Entrambe le studiose concordano con Godi nell'attribuire i dipinti di San Secondo a Vincenzo Tamagni, pur in mancanza di "prove provate". 

Mi si consenta, infine, una interpretazione personale attorno al quadro IX che vedo molto diverso rispetto alla xilografia veneziana, cosa per altro già evidenziata: "Occorre precisare che la xilografia dell'asinaio crudele mette in evidenza la caduta dell'asino in acqua a causa della riva sdrucciolevole e le conseguenti percosse per farlo rialzare (VII, 18), mentre l'affresco di San Secondo evidenzia il momento dell'asino che volontariamente si butta nella pozza d'acqua per spegnere le fiamme appiccate dal malvagio ragazzo al carico di stoppa (VII, 20)." 

      

Basta scorrere il testo di Apuleio (VII, 20, nella traduzione di Claudio Annaratone per la Biblioteca Universale Rizzoli, 1976 e seg.): "Tuttavia, nelle tenebre della sventura, la Fortuna volle rifulgere con una luce più lieta.
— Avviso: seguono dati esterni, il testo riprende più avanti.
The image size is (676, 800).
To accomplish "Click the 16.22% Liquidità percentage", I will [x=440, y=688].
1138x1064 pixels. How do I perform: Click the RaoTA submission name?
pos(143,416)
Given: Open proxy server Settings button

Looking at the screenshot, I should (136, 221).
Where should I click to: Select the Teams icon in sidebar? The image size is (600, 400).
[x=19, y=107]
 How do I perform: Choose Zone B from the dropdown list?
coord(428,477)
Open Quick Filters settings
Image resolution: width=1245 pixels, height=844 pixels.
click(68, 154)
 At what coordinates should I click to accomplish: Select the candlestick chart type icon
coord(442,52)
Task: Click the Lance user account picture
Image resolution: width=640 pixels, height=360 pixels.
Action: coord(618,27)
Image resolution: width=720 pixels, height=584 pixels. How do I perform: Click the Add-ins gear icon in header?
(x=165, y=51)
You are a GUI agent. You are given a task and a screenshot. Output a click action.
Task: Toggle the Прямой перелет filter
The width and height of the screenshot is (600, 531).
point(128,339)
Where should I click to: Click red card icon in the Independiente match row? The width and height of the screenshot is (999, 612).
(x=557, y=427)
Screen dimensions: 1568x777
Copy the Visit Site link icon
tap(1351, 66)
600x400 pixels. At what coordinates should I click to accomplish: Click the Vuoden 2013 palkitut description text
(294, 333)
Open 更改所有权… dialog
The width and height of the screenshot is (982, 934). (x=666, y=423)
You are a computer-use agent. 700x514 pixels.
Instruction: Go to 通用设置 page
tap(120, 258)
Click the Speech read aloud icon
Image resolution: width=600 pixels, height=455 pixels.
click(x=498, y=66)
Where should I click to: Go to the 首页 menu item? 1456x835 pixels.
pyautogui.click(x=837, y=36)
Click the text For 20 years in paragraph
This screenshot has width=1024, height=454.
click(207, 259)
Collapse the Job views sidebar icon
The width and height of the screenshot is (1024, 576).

Forse mi riservava ai futuri pericoli, ma il fatto è che mi salvò dalla morte immediata cui ero destinato. Difatti, volle il caso che la pioggia il giorno prima avesse formato là vicino una pozza d'acqua fangosa. Vederla e gettarmici completamente dentro, senza neppur riflettere, fu tutt'uno; così l'incendio si spense del tutto, e io me ne uscii alla fine alleggerito del carico e liberato dalla morte. Ma quel pessimo soggetto, quello svergognato d'un ragazzo, anche questa sua infamia ritorse contro di me: raccontò a tutti i pastori che, mentre passavo vicino a dei fuochi accesi dai vicini, a bella posta avevo incespicato, che m'ero lasciato cadere a terra e che m'ero tirato volontariamente addosso le fiamme, e aggiunse ridendo: - Sin quando daremo da mangiar senza costrutto a un incendiario come costui?"

Nella tesi di laurea anche Roberta Degl'Innocenti nota la "diversità", attribuendo però il fatto solo a due momenti tra loro conseguenti, l'inserimento dei carboni ardenti nella soma (VII, 19) e l'evidente volontarietà di Lucio-asino di salvarsi dal fuoco (VII, 18). Nessun riferimento viene fatto a VII, 18, che a mio parere, invece, costituisce il modello inequivocabile della xilografia veneziana, così come riportato nella didascalia della citata moderna edizione della B.U.R.